Actinomycetoma is a chronic bacterial subcutaneous infection caused by aerobic actinomycetes that affect the skin and connective tissue . Its clinical features are firm tumefaction of the affected site and the presence of abscesses, nodules, and sinuses that drain a seropurulent exudate containing granules characteristic of the disease, formed by the causative agent and defensive response cells of the host. The disease is caused by inoculation of the infectious agent through minor trauma in susceptible individuals.

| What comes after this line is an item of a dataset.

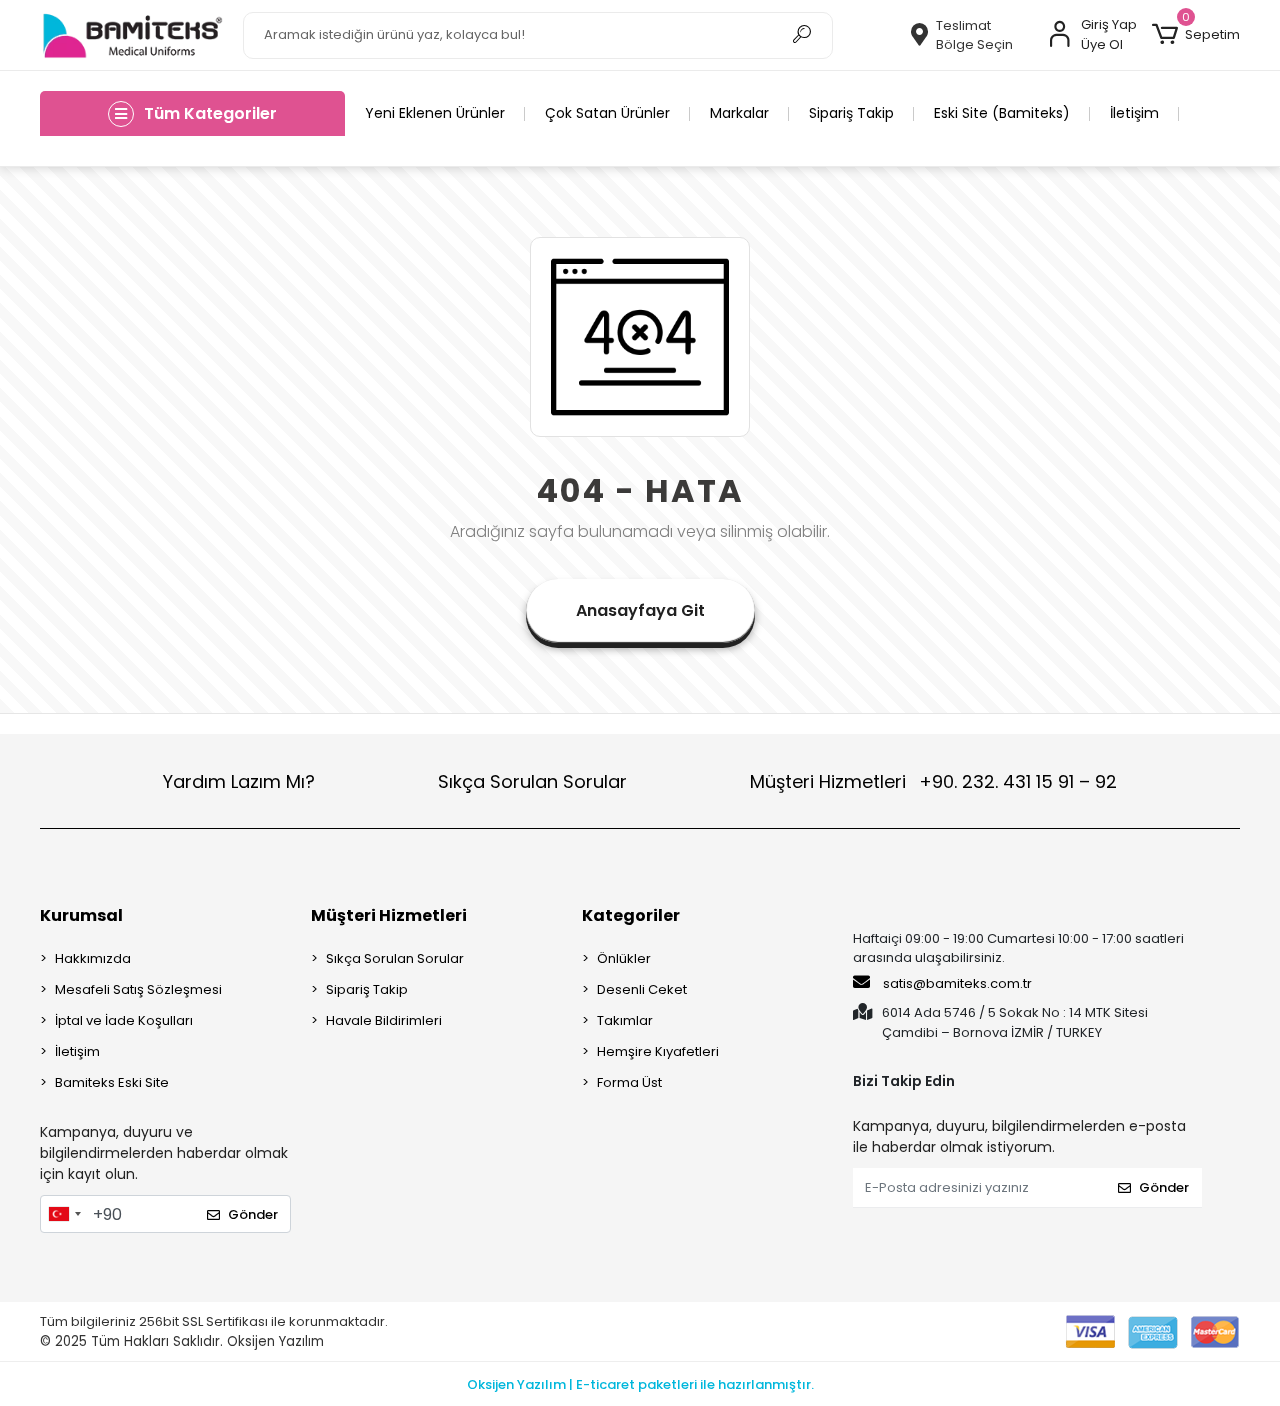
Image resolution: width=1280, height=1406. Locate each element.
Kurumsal (81, 915)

Actinomycetoma is caused by members of the order Actinomycetales, particularly Nocardia brasiliensis, Actinomadura madurae, Streptomyces somaliensis, and Actinomadura pelletieri. However, some cases have also been reported due to Actinomadura latina and other Nocardia species such as: Nocardia aobensis, Nocardia farcinica, Nocardia harenae, Nocardia otitidiscaviarum, Nocardia mexicana, Nocardia transvalensis, Nocardia veterana, Nocardiopsis yamanashiensis, and Nocardia dassonvillei and other actinobacteria such as Cellulosimicrobium cellulans.

It is, therefore, a form of actinomycosis. Mycetoma is a broad term which includes actinomycetoma and eumycetoma under it. However, eumycetoma is caused by fungal infection in contrast to actinomycetoma that is caused by mostly anaerobic bacteria.